Start of DATA TO USE

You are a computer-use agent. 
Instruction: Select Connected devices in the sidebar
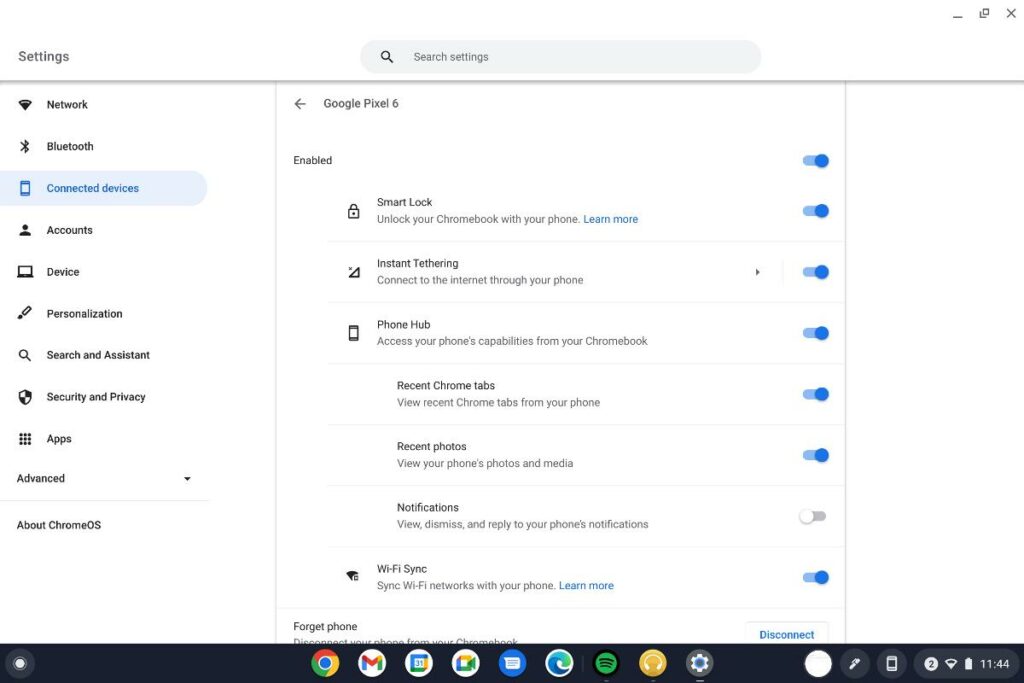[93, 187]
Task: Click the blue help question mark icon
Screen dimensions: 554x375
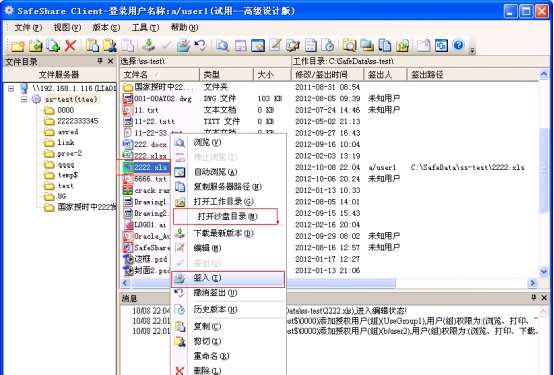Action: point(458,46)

End of DATA TO USE
Start of DATA TO USE

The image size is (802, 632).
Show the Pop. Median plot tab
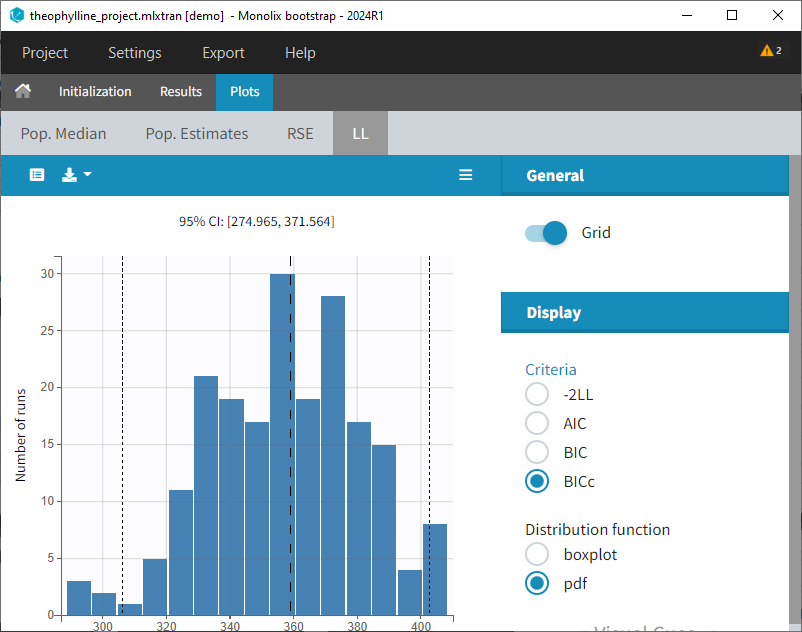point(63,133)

End of DATA TO USE

= EXERCISE DIRECTIONS =
In the records, switch "Median" to "Mean" in the part that opens with the line containing "The image size is (802, 632)." and closes with the line containing "point(63,133)", and give only those lines again with nothing else changed. Leave out the pictures.

= RESULT OF THIS EXERCISE =
The image size is (802, 632).
Show the Pop. Mean plot tab
point(63,133)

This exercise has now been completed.